◆ Instructions
a: Revise the part of the Branwen: Dadeni review that begins with the words containing "Caitlin Drake (Efnisien)" and ends with "heads towards tragedy.", replacing "Ireland" with "Scotland".
b: Answer these questions from the Branwen: Dadeni review:
(i) In which venue is the show performed?
(ii) Who plays Efnisien?
(iii) Whom does Branwen marry?
c: Continue the Branwen: Dadeni review from where it stops.

◆ Passage provided
Branwen: Dadeni | Live Show Review

Tim Wright
Wednesday, November 22, 2023

The story of Branwen and her family is a tale of magic, greed and hubris as two nations seek to become one

Epic tales demand epic spaces. And few come bigger than the Wales Millennium Centre. It’s fitting, then, that this is the scene for a true cultural moment. A Welsh story on the biggest Welsh stage performed in Welsh. The crackling excitement was audible before curtain.

Part of a canon of Welsh legends, the story of Branwen and her family is a tale of magic, greed and hubris as two nations seek to become one. It’s a story of kings and queens, of power and loss, of love and despair. And of pain. The kind of shared pain that curiously binds people together.

Caitlin Drake (Efnisien) and Gillian Elisa (Ena) (photo: Craig Fuller) 

Branwen is part of the ruling family along with her two siblings. King Bendigeidfran, dressed in modern military reliefs, is brutish but lacks the common touch. Meanwhile, half-sister Efnisien is the perennial outsider due to her lineage. Yet it is Branwen who has the heart of the people. We even get a mention of that most fabled phrase: the ‘People’s Princess’.

But with a marriage to the King of Ireland, things begin to unravel for Branwen who lurches from one heartbreak to the next. Unable to keep things under her control, we watch as this astute political operator heads towards tragedy.

◆ Supplied records
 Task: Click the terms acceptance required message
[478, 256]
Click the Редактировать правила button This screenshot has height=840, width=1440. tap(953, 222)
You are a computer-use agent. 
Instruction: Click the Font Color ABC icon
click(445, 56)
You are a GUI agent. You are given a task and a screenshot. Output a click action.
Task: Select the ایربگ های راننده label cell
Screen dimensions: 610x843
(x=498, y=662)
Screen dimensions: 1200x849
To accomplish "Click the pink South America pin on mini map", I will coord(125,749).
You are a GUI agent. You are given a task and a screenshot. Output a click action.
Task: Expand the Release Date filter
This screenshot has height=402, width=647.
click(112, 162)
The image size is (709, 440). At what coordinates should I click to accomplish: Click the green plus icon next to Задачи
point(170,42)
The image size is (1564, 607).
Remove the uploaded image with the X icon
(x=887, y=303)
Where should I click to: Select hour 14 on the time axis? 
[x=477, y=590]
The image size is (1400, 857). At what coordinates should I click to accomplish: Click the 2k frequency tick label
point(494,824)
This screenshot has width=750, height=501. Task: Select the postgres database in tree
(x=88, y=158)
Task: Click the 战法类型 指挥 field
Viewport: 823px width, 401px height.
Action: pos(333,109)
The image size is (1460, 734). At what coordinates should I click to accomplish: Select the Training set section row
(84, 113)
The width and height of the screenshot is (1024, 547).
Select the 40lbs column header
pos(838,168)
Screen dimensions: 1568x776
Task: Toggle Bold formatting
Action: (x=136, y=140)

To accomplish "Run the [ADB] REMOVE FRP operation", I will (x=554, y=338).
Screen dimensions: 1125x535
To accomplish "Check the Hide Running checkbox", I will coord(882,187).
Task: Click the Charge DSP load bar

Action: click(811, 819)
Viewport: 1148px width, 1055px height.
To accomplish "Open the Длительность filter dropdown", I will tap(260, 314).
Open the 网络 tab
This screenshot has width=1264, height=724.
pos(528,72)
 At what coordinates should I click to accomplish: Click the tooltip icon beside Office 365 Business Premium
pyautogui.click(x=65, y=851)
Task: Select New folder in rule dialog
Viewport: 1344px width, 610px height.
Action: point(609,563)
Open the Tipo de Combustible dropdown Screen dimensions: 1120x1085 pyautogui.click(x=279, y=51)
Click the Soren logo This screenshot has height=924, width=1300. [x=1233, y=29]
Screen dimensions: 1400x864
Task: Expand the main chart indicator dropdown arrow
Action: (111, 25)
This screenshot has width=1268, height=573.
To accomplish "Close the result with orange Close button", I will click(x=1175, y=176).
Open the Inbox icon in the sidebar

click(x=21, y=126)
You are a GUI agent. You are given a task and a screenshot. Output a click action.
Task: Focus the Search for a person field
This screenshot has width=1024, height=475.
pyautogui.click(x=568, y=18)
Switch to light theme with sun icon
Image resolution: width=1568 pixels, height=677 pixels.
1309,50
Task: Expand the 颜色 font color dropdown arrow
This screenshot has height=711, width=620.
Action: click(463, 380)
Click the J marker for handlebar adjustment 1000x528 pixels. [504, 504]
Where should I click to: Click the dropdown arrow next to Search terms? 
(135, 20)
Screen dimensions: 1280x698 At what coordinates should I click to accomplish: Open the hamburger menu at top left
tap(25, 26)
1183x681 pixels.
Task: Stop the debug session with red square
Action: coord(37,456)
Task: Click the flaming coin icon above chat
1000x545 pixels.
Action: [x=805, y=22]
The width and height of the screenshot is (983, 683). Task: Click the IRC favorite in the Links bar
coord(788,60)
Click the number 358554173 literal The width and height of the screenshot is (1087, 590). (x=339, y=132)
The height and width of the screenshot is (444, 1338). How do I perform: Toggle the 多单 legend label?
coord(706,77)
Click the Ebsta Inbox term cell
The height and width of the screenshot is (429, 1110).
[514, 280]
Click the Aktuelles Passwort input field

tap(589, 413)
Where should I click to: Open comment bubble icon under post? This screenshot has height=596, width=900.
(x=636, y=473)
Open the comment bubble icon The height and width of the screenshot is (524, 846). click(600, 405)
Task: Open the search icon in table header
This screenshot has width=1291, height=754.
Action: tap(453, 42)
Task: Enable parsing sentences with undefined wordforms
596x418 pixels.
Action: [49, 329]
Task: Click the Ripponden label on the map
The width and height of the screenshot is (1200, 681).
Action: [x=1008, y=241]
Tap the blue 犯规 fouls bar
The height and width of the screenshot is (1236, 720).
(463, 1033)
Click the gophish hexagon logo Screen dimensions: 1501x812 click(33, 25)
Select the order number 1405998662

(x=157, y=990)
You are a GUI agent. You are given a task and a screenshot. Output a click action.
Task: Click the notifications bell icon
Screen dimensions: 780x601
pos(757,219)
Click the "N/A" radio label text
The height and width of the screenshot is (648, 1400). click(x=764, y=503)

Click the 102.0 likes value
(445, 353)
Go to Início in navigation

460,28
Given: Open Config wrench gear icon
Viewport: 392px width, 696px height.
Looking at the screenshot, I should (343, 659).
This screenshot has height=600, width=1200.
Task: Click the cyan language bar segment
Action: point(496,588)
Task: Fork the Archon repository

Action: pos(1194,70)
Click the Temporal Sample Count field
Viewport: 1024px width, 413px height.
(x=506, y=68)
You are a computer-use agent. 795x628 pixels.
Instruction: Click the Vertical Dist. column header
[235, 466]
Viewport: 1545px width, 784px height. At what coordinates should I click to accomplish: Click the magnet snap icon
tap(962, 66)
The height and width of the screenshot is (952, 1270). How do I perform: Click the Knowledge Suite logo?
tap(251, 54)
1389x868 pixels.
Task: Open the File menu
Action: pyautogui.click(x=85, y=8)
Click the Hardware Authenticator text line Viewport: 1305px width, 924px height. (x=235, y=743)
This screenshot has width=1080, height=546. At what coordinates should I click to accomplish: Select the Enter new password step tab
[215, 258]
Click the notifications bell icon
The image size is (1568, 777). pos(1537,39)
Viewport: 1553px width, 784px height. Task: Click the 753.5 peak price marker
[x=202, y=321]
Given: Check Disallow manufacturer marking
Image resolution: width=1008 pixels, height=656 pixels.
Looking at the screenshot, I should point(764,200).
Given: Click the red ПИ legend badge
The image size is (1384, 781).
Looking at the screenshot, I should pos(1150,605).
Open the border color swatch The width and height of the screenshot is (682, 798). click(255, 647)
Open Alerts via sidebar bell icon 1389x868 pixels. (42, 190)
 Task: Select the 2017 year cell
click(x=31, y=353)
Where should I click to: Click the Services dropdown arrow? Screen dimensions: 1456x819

◆ Task-by-task answers
a:
Caitlin Drake (Efnisien) and Gillian Elisa (Ena) (photo: Craig Fuller) 

Branwen is part of the ruling family along with her two siblings. King Bendigeidfran, dressed in modern military reliefs, is brutish but lacks the common touch. Meanwhile, half-sister Efnisien is the perennial outsider due to her lineage. Yet it is Branwen who has the heart of the people. We even get a mention of that most fabled phrase: the ‘People’s Princess’.

But with a marriage to the King of Scotland, things begin to unravel for Branwen who lurches from one heartbreak to the next. Unable to keep things under her control, we watch as this astute political operator heads towards tragedy.

b:
(i) The Wales Millennium Centre.
(ii) Caitlin Drake.
(iii) The King of Ireland.

c:
In among Elin Steele’s sometimes gothic, sometimes brutalist set is an octet of voices. Gethin Evans directs them in and out in a kind of Greek chorus fashion. They’re most effective when they’re cast as the brooding heart of the mythical cauldron our characters seek, but their use is curious and sporadic.

For a tale that at various stages touches on rape, infanticide and murder, you’d be very much forgiven for thinking this would feel unmanageably heavy. But Seiriol Davies’s music and lyrics find the uplifting notes among the darkness. The distinctly modern sounding score feels rich and somehow familiar. Davies’s previous work has been on the lighter side, and it shows in some of the playful touches in the lyrics. There are far more laughs than expected. Gillian Elisa as Ena – the real power behind the Irish crown – has most of the laughs as she uses her matriarchal tone to admonish.

Mali Grooms (Plentyn / Child) and Ioan Hefin (Picell) (photo: Polly Thomas) 

The downside of playing some of the first half for laughs is that it gives some characters too much of a journey to go on in too short a time. Perhaps this is the downside of any epic tale, but the pacing is uneven. We have complicated plot points dealt with in singular lines of dialogue. King of Ireland Matholwch suffers from this. Portrayed as something of a foppish playboy king looking to dance the night away, even with a committed turn from Rithvik Andugula in the role, the eventual rage doesn’t convince.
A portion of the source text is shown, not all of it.